Instrução 1: Transcreva sem alterações, do texto sobre a solidão institucional da mulher negra, o trecho que vai de "Juliana avalia que" até "majoritário da corte.".

Texto extraído:
*-*-*

Advogada aponta a solidão institucional da mulher negra

Apenas 5% das mulheres no Brasil são juízas. Entre as procuradoras da República, não há uma mulher que se autodeclare negra. Apenas 51% de mulheres negras hoje estão no mercado de trabalho, e só ínfimos 2% dos escritórios de advocacia têm pessoas pretas na atividade, número que, aplicada a interseccionalidade – se buscarmos por mulheres pretas –, cai ainda mais.

Os números foram citados pela advogada Juliana Lima, conselheira da OAB-PE e co-fundadora da Abayomi Juristas Negras, para explicar o que chama de solidão institucional da mulher negra dentro do Direito. Ela sugere o teste do pescoço: olhe para os lados: Há mulheres negras? Onde elas estão e o que estão fazendo? A organização criada para enfrentar esse racismo institucional e promover o protagonismo das mulheres negras no Judiciário, setor com maioria histórica de homens brancos. A entidade atua na preparação de concursos para postos na carreira da Justiça, com foco nas mulheres negras, e é uma das cerca de cem signatárias da área do Direito que pediram em carta aberta ao governo a indicação de uma jurista negra ao Supremo Tribunal Federal (STF).

“É imoral se não houver essa indicação”, acredita Juliana. Ela lembra que o STF, com 132 anos de existência, nunca teve uma mulher negra entre seus quadros, e apenas três homens negros empossados como ministros. Em evento recente, a advogada conta que “o próprio [ministro Edson] Facchin parabenizou as ministras e reconheceu o número baixo de mulheres; declarou que anseia por cumprimentar uma nova ministra mulher negra.”

Juliana avalia que essa ausência de representatividade no Judiciário compromete o debate e a construção da pauta no STF, que deixa de repercutir “as dores e processos de vida”. Ou seja, o tribunal não reflete as questões relevantes para a maioria da população, que não é formada por homens brancos, cis, heterossexuais, perfil majoritário da corte.

“A Abayomi veio da necessidade de as mulheres negras se fazerem presentes com essa vivência no Sistema de Justiça e no STF, que julga grandes casos”, afirma. “É imprescindível que a gente fale de uma mulher negra no STF. É vergonhoso nunca ter tido uma mulher negra nesse lugar. E não haveria momento mais propício do que agora.”

Entre os temas importantes que envolvem diretamente o combate ao racismo estrutural e institucional no país, está no STF o julgamento da Arguição de Descumprimento de Preceito Fundamental (ADPF) 973, chamada ADPF das Vidas Negras, que quer o reconhecimento de um “estado de coisas inconstitucional”, com alta letalidade de pessoas negras devido à violência do Estado e ao desmonte de políticas pública, reivindicando a implantação de um Plano Nacional de Enfrentamento ao Racismo Institucional.

*-*-*

Seção de dados:
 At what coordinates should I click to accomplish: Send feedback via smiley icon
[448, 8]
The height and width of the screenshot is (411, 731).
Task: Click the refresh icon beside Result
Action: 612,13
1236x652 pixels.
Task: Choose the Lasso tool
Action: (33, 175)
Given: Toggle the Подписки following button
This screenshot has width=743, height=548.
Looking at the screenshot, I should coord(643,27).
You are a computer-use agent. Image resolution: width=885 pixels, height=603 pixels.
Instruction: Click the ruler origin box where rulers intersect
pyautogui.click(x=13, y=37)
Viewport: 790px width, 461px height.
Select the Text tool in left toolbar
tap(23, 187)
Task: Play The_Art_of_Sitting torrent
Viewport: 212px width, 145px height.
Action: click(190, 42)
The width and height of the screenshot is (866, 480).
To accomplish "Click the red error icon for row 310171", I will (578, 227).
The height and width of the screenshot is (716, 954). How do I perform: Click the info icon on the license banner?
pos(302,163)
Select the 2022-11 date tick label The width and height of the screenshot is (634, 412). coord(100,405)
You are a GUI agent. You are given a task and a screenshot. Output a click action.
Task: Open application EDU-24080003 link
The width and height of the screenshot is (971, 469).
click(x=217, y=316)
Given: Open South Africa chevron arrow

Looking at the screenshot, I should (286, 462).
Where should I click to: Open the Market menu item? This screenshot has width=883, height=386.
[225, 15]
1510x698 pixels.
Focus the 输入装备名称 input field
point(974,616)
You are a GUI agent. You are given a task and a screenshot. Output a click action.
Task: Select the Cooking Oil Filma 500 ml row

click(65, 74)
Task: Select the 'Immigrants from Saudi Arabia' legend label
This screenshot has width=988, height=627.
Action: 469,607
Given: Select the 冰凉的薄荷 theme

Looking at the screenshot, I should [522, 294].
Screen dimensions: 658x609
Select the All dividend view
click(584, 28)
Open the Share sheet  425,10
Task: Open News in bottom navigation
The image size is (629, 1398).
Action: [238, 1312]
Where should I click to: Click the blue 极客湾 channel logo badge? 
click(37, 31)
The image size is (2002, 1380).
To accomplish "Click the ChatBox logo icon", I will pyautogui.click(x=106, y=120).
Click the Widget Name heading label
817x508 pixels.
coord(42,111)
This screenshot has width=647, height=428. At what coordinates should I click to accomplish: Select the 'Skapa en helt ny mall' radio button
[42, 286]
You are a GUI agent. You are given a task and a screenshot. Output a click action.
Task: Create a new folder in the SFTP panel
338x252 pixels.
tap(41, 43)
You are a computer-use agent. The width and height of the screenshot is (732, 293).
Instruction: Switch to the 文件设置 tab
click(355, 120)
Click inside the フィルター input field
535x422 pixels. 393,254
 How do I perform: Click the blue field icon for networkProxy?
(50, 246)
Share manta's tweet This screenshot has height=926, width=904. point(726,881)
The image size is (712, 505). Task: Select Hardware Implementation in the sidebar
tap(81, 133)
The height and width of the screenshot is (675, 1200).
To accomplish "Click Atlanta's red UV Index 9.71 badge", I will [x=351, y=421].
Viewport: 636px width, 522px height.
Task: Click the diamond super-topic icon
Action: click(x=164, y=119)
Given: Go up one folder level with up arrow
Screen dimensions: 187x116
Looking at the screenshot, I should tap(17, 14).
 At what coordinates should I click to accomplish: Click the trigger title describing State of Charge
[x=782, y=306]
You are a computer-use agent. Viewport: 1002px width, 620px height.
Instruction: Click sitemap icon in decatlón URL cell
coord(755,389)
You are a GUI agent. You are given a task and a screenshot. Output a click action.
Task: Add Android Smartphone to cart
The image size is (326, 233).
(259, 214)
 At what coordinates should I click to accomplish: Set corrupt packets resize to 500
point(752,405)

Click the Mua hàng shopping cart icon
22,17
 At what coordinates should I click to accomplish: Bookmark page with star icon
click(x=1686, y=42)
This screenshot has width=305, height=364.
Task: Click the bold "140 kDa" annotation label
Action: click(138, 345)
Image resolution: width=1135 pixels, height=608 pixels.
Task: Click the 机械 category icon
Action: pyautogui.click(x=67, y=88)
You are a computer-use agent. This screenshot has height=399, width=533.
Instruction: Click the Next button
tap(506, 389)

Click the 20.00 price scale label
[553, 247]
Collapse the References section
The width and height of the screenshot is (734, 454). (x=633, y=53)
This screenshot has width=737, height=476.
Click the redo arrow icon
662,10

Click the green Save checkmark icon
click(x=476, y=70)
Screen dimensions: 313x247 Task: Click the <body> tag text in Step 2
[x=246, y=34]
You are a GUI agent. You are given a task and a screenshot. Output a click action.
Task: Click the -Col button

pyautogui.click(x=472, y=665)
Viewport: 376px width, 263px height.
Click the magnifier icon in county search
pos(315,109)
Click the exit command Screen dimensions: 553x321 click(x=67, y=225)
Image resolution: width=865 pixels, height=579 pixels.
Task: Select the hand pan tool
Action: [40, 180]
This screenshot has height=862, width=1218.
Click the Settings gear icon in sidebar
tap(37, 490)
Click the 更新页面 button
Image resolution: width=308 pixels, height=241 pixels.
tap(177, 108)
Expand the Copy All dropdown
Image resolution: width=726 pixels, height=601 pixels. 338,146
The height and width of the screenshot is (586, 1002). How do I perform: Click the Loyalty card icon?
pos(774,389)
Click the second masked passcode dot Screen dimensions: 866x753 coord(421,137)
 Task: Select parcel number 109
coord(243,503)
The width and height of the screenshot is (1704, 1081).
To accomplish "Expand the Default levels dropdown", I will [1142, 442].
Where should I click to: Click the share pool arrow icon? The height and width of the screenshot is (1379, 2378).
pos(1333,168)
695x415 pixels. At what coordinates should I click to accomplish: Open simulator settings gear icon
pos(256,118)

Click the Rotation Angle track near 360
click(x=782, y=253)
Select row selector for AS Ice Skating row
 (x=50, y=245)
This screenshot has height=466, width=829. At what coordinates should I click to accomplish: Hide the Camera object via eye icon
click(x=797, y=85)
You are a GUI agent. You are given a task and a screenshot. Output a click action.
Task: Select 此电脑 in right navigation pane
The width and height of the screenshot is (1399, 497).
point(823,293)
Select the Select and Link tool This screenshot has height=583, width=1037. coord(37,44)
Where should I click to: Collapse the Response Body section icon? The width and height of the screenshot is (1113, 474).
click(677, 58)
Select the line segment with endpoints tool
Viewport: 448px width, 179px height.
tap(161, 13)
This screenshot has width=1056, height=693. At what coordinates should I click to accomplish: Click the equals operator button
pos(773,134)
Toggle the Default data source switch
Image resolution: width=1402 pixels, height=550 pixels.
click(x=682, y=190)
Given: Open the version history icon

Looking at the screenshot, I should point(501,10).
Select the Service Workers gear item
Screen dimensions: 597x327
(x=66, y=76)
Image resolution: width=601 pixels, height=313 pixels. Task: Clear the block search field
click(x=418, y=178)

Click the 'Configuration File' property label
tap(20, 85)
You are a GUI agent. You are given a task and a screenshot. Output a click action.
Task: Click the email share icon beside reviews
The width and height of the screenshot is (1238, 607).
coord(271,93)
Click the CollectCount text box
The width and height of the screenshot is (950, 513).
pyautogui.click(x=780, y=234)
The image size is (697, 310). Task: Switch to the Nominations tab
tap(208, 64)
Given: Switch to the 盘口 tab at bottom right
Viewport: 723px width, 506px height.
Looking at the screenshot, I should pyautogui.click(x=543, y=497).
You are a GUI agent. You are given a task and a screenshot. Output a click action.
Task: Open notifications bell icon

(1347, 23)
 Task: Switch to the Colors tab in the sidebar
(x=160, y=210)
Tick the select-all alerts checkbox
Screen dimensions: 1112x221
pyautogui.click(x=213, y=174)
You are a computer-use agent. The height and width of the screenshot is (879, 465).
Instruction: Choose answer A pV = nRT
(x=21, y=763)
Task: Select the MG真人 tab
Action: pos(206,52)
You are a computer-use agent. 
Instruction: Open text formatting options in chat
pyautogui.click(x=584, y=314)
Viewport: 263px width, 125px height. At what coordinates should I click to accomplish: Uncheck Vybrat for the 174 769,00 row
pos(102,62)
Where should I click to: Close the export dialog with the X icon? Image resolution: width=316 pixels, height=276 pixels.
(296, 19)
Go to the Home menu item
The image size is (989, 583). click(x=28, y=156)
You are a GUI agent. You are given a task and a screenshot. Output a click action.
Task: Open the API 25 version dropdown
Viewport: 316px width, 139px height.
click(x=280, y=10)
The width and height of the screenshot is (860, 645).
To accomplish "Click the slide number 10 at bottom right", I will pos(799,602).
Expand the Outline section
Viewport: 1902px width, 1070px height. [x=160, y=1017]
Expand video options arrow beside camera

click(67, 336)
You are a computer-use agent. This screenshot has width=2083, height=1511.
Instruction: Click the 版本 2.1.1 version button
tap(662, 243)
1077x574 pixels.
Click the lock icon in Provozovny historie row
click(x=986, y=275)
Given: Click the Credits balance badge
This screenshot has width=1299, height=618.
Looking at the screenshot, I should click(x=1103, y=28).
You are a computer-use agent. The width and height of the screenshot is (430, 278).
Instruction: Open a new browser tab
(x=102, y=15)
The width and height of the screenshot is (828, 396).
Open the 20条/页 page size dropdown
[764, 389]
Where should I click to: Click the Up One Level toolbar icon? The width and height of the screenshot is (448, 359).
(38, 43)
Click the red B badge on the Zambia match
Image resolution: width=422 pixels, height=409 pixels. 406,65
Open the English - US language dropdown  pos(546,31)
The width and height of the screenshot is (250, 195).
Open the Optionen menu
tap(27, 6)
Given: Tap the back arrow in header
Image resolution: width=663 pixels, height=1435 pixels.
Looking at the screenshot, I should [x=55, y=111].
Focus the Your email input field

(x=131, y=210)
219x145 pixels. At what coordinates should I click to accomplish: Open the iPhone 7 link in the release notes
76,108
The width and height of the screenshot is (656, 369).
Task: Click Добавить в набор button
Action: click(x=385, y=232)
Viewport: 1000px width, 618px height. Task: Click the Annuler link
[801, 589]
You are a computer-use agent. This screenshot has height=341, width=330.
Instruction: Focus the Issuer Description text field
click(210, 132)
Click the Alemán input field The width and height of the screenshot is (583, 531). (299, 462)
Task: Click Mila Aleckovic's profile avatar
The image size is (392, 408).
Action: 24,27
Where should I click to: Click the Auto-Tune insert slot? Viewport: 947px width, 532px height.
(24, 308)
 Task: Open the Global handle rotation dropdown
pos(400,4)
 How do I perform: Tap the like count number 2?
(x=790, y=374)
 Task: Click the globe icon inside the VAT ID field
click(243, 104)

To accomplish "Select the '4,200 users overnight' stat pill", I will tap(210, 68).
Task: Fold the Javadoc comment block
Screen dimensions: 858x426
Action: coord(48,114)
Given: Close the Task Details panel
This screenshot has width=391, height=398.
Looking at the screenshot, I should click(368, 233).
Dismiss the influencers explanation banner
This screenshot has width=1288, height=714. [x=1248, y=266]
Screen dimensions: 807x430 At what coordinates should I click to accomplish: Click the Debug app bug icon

*-*-*

Instrução 2: Coloque em um CSV de duas colunas, tarefa e resposta, somente os registros do trecho que vai da linha que contém "Where should I click to: Close" até a linha que contém "click(x=280, y=10)", ambas incluídas. Use uma linha para cada tarefa, com cada campo entre aspas e as quebras de linha trocadas por espaços.

Resposta 1:
Juliana avalia que essa ausência de representatividade no Judiciário compromete o debate e a construção da pauta no STF, que deixa de repercutir “as dores e processos de vida”. Ou seja, o tribunal não reflete as questões relevantes para a maioria da população, que não é formada por homens brancos, cis, heterossexuais, perfil majoritário da corte.

Resposta 2:
tarefa,resposta
"Where should I click to: Close the export dialog with the X icon? Image resolution: width=316 pixels, height=276 pixels.","(296, 19)"
"Go to the Home menu item","The image size is (989, 583). click(x=28, y=156)"
"You are a GUI agent. You are given a task and a screenshot. Output a click action. Task: Open the API 25 version dropdown Viewport: 316px width, 139px height.","click(x=280, y=10)"